# [Directions]
Copy out the records below verbatim, from the line with "You are a GUI" to the line with "click(x=116, y=524)", including both of those lines.

• • • •

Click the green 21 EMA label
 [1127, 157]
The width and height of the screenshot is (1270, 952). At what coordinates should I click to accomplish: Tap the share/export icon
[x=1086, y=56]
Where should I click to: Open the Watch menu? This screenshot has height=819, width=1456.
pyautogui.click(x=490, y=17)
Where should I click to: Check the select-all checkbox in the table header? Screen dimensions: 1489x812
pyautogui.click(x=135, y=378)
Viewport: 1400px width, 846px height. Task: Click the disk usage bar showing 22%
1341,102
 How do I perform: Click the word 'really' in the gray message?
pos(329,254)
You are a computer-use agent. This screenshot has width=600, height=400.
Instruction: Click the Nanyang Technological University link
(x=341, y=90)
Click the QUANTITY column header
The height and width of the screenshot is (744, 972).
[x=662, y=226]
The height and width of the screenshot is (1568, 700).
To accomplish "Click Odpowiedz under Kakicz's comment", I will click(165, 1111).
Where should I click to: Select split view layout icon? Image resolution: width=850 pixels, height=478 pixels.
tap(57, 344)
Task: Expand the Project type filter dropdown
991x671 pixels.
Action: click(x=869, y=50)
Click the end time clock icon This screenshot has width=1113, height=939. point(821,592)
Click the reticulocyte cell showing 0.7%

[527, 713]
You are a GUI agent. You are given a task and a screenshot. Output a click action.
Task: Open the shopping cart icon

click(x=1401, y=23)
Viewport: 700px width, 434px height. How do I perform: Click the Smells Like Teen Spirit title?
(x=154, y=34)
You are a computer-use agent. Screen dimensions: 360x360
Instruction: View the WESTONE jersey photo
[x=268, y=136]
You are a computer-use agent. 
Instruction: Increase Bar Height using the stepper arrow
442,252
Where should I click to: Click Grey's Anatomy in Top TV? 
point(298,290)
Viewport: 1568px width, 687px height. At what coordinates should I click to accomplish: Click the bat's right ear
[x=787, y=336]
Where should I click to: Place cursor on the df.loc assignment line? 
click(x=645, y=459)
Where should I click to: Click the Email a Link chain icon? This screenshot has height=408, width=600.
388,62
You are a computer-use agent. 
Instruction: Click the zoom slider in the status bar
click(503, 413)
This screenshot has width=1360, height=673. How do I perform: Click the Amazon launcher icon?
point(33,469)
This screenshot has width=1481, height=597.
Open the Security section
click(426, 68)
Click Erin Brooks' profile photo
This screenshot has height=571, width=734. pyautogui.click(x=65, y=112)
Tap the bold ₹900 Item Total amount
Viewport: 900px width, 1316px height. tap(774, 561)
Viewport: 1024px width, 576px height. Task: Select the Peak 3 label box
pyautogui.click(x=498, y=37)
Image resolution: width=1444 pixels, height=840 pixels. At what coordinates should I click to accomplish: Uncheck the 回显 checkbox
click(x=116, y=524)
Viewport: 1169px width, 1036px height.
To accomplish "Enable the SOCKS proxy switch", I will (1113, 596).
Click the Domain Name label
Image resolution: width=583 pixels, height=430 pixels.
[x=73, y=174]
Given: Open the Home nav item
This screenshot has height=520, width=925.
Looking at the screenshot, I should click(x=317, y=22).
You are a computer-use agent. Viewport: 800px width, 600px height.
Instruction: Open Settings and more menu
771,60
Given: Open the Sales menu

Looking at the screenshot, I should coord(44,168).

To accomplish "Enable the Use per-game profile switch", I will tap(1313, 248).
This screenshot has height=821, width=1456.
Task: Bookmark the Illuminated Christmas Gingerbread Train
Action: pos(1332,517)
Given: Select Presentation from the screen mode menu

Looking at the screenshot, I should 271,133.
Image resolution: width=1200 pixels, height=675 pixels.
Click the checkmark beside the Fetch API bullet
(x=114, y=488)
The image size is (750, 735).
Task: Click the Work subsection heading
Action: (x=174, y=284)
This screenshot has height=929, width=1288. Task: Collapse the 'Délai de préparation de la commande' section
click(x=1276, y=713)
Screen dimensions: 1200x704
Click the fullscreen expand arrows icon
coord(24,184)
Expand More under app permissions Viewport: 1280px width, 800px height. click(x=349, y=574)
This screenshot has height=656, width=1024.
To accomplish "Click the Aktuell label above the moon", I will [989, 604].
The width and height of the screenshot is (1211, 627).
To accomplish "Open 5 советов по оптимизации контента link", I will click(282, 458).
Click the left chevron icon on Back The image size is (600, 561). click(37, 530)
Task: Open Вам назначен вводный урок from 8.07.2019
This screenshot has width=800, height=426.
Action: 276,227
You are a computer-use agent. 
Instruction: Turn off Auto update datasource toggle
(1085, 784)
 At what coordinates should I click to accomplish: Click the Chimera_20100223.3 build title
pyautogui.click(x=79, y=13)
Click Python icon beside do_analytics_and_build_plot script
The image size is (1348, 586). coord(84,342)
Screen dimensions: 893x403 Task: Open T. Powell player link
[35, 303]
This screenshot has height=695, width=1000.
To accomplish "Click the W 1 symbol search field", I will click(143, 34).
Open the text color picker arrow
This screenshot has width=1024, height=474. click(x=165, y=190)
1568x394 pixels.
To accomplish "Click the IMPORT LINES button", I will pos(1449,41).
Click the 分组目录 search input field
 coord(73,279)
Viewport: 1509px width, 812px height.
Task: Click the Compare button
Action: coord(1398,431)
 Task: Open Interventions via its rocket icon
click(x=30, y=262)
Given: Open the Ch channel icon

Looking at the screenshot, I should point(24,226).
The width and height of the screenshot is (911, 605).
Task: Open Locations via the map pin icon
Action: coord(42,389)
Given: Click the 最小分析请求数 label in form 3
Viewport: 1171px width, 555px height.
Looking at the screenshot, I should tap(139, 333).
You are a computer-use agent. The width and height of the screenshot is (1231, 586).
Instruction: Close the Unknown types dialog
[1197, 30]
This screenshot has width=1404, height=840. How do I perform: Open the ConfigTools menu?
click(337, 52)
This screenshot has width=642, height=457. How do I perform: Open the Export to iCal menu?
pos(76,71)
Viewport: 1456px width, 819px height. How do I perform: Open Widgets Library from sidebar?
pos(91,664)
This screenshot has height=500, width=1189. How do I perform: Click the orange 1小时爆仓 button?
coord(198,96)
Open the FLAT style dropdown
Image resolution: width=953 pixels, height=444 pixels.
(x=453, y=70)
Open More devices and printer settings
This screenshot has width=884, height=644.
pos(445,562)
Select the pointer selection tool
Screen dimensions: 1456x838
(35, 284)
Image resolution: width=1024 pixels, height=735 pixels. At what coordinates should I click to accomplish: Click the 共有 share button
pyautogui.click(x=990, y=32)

• • • •

# [Written solution]
You are a GUI agent. You are given a task and a screenshot. Output a click action.
Task: Open the shopping cart icon

click(x=1401, y=23)
Viewport: 700px width, 434px height. How do I perform: Click the Smells Like Teen Spirit title?
(x=154, y=34)
You are a computer-use agent. Screen dimensions: 360x360
Instruction: View the WESTONE jersey photo
[x=268, y=136]
You are a computer-use agent. 
Instruction: Increase Bar Height using the stepper arrow
442,252
Where should I click to: Click Grey's Anatomy in Top TV? 
point(298,290)
Viewport: 1568px width, 687px height. At what coordinates should I click to accomplish: Click the bat's right ear
[x=787, y=336]
Where should I click to: Place cursor on the df.loc assignment line? 
click(x=645, y=459)
Where should I click to: Click the Email a Link chain icon? This screenshot has height=408, width=600.
388,62
You are a computer-use agent. 
Instruction: Click the zoom slider in the status bar
click(503, 413)
This screenshot has width=1360, height=673. How do I perform: Click the Amazon launcher icon?
point(33,469)
This screenshot has width=1481, height=597.
Open the Security section
click(426, 68)
Click Erin Brooks' profile photo
This screenshot has height=571, width=734. pyautogui.click(x=65, y=112)
Tap the bold ₹900 Item Total amount
Viewport: 900px width, 1316px height. tap(774, 561)
Viewport: 1024px width, 576px height. Task: Select the Peak 3 label box
pyautogui.click(x=498, y=37)
Image resolution: width=1444 pixels, height=840 pixels. At what coordinates should I click to accomplish: Uncheck the 回显 checkbox
click(x=116, y=524)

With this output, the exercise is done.